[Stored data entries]
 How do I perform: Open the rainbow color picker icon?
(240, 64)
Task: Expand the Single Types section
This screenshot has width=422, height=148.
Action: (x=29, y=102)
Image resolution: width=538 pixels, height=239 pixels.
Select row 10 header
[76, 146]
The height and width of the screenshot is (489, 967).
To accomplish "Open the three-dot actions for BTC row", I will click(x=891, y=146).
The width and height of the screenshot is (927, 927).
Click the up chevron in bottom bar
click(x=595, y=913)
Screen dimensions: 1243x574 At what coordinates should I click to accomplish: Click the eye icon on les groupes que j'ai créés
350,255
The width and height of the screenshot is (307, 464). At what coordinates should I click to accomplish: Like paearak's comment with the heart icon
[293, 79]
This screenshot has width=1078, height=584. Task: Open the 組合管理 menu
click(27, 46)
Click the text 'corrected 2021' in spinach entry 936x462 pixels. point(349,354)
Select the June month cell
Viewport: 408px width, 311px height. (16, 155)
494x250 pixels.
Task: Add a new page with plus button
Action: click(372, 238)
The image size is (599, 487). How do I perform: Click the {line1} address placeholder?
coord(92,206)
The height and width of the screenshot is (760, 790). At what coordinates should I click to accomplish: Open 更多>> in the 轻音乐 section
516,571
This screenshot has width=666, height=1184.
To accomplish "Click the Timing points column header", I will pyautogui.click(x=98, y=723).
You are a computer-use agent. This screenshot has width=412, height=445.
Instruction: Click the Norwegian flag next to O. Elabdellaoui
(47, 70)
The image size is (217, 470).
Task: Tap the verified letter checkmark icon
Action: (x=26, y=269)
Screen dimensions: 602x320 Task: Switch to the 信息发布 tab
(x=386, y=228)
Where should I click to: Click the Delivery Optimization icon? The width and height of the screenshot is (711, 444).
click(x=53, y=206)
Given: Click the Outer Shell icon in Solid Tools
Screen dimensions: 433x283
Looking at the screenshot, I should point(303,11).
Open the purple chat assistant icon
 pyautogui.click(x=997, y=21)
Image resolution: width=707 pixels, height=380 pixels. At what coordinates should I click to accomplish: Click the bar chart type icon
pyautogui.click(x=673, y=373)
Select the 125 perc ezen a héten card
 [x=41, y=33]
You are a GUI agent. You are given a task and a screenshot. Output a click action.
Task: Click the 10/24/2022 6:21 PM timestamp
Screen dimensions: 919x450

Aim of the task:
Every line above with the word "agent" is to be copied out.

Written answer:
You are a computer-use agent. This screenshot has width=412, height=445.
You are a GUI agent. You are given a task and a screenshot. Output a click action.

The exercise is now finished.